- Opening Delimiter -
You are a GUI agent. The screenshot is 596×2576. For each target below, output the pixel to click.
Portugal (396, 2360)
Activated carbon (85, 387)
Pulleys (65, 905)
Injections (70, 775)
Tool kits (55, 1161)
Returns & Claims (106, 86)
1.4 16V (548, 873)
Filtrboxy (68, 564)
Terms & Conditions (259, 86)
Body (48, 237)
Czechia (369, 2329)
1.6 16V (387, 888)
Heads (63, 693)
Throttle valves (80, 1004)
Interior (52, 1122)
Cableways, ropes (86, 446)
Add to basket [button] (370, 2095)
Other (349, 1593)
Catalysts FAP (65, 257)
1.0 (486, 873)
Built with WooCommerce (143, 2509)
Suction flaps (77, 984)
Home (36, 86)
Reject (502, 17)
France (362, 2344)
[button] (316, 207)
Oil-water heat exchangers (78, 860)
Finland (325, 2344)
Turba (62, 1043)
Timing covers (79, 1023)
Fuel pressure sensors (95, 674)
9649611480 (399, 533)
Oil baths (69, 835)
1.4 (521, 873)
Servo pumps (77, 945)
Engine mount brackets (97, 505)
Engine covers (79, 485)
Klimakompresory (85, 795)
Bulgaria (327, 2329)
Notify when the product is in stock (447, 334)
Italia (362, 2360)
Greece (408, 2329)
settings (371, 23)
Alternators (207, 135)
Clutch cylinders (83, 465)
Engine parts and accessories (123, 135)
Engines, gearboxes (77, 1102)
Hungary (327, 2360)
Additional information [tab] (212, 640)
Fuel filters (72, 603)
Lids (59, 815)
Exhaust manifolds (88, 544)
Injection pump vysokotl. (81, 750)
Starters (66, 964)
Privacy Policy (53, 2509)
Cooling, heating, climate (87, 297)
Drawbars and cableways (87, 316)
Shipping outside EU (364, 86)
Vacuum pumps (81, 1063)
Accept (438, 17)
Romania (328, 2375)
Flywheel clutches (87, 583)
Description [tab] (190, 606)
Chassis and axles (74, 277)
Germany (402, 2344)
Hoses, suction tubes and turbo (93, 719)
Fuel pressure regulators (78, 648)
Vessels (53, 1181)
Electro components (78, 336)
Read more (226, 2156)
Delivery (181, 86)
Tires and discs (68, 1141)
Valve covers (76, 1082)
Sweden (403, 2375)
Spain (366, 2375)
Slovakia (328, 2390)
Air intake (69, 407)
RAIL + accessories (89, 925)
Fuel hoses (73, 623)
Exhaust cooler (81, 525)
- Closing Delimiter -
- Opening Delimiter -
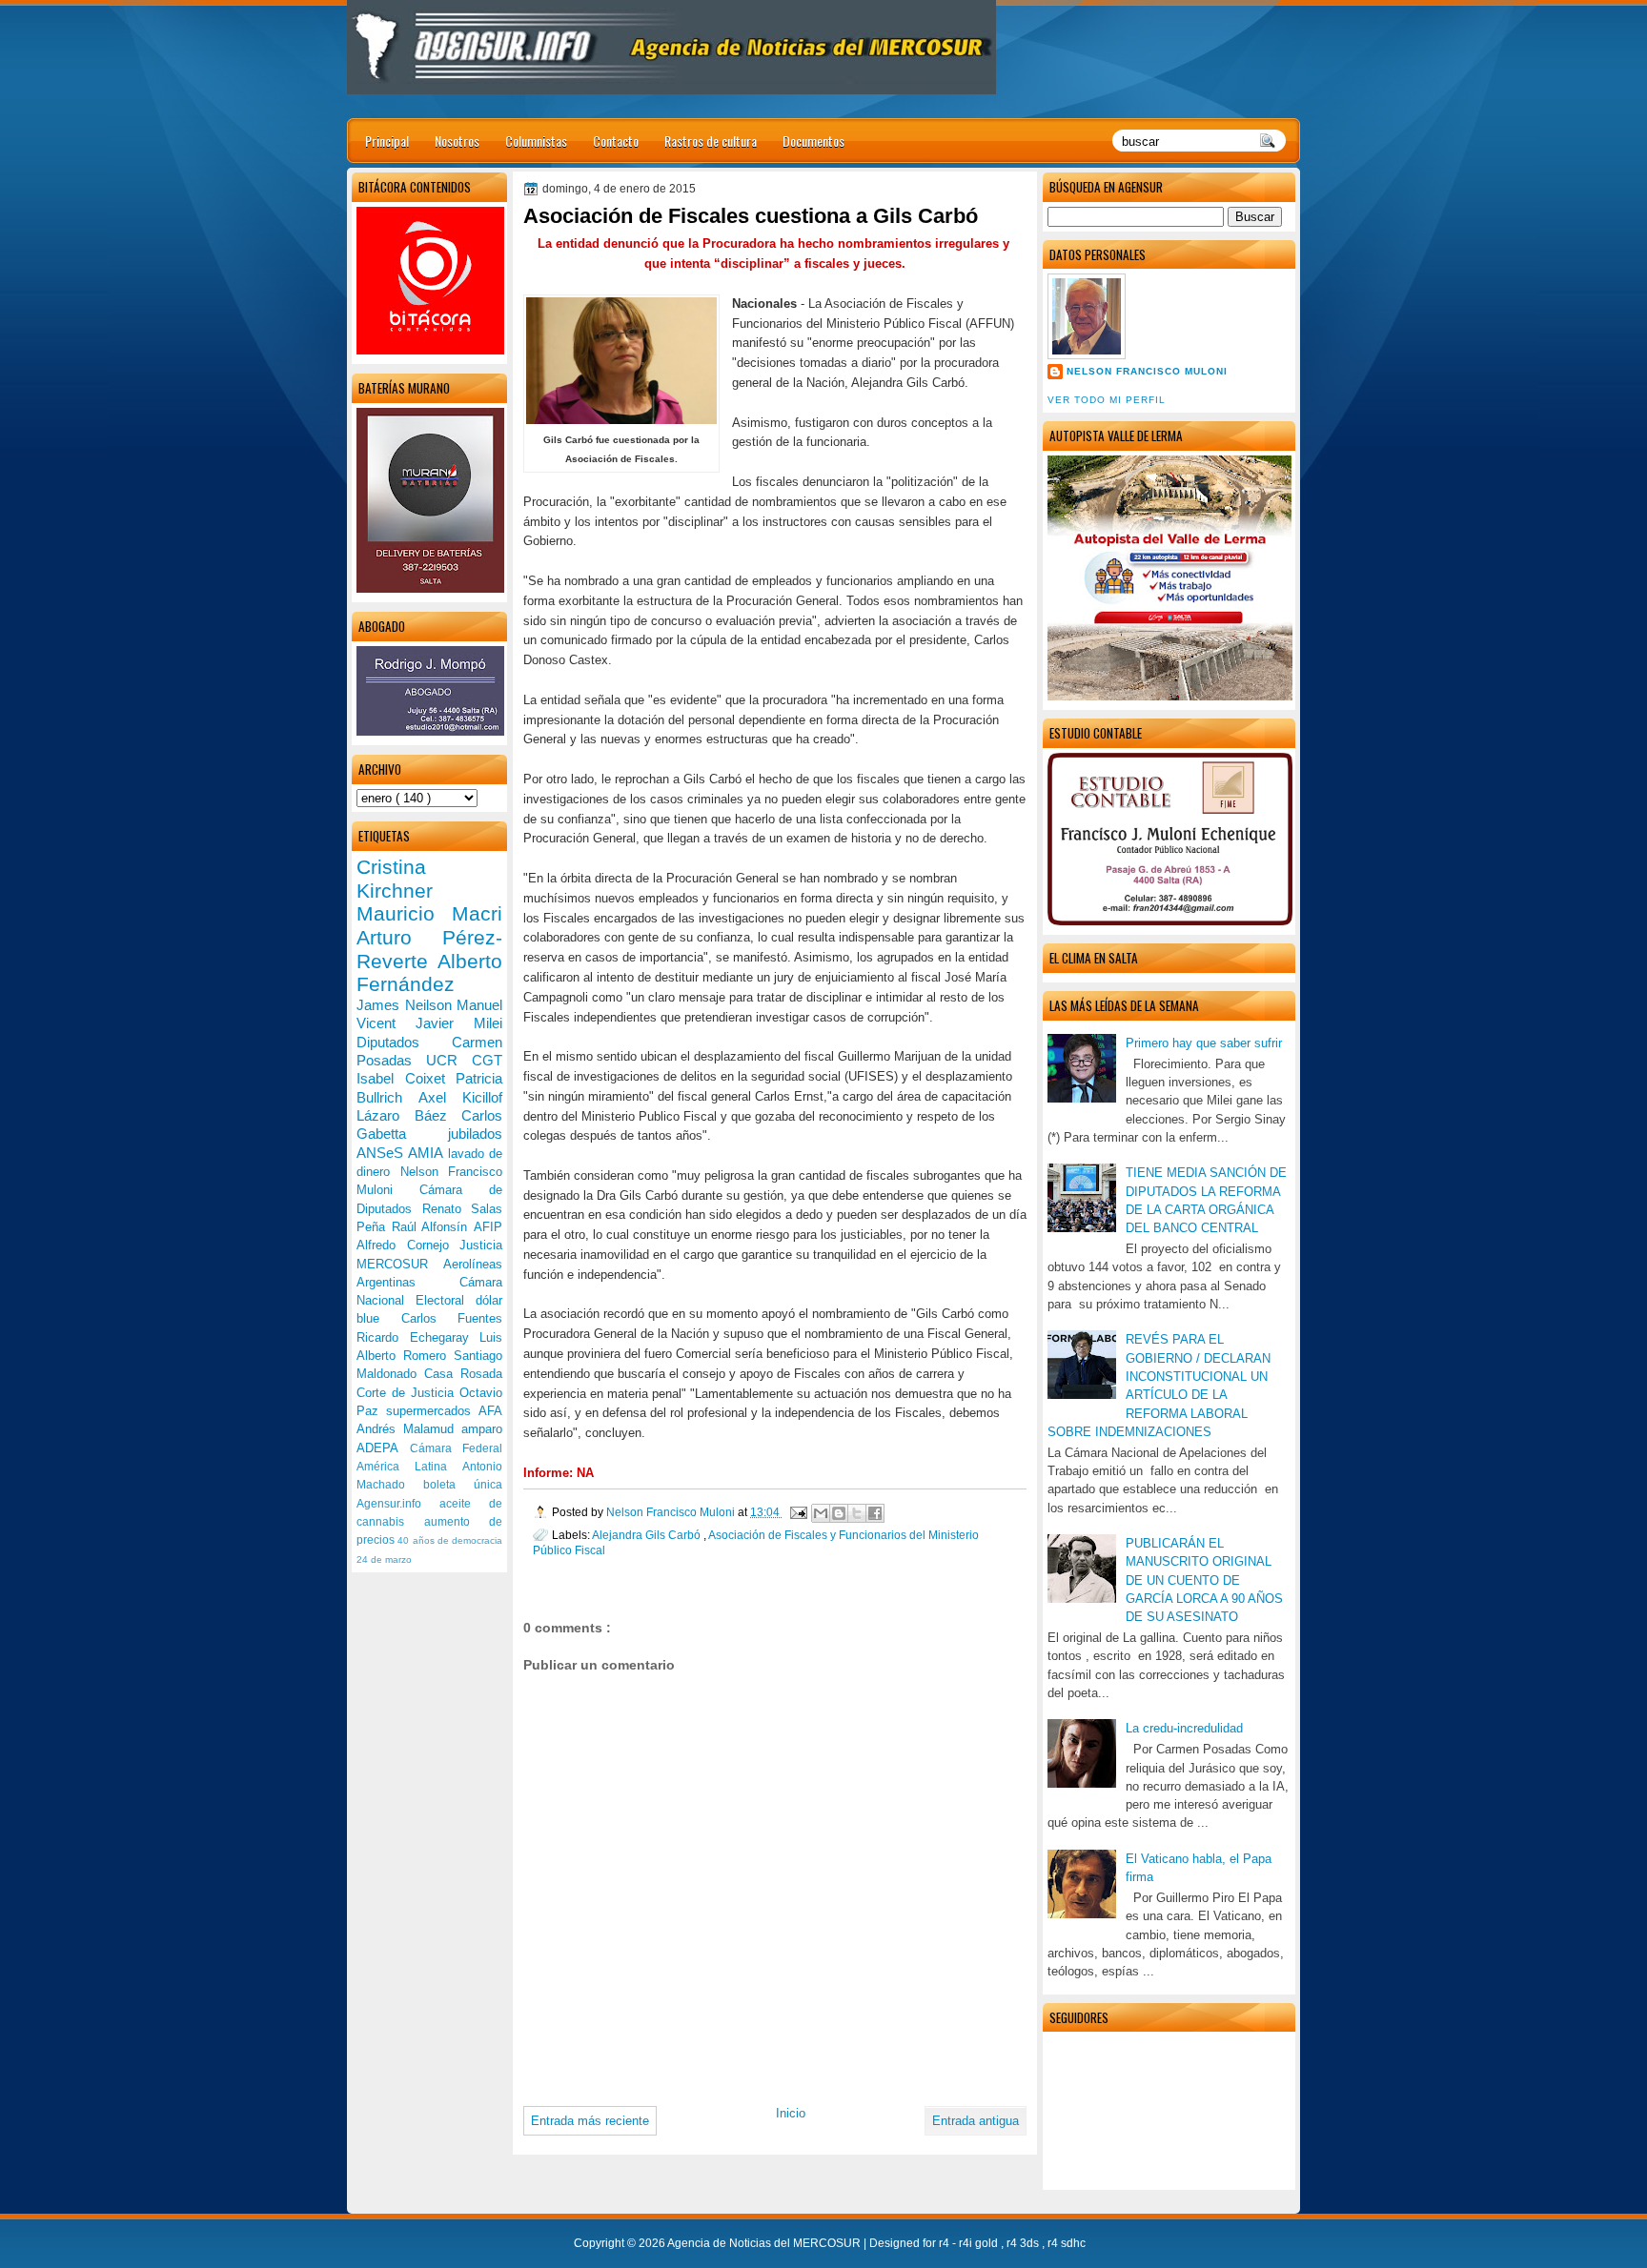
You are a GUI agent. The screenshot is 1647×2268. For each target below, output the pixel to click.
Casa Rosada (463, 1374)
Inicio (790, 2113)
- Closing Delimiter -
Look through the entries above and quote exactly the lines from the line with "Hungary (327, 2360)" to the line with "Exhaust cooler (81, 525)", counting both of those lines.

Hungary (327, 2360)
Additional information [tab] (212, 640)
Fuel filters (72, 603)
Lids (59, 815)
Exhaust manifolds (88, 544)
Injection pump vysokotl. (81, 750)
Starters (66, 964)
Privacy Policy (53, 2509)
Cooling, heating, climate (87, 297)
Drawbars and cableways (87, 316)
Shipping outside EU (364, 86)
Vacuum pumps (81, 1063)
Accept (438, 17)
Romania (328, 2375)
Flywheel clutches (87, 583)
Description [tab] (190, 606)
Chassis and axles (74, 277)
Germany (402, 2344)
Hoses, suction tubes and turbo (93, 719)
Fuel pressure regulators (78, 648)
Vessels (53, 1181)
Electro components (78, 336)
Read more (226, 2156)
Delivery (181, 86)
Tires and discs (68, 1141)
Valve covers (76, 1082)
Sweden (403, 2375)
Spain (366, 2375)
Slovakia (328, 2390)
Air intake (69, 407)
RAIL + accessories (89, 925)
Fuel hoses (73, 623)
Exhaust cooler (81, 525)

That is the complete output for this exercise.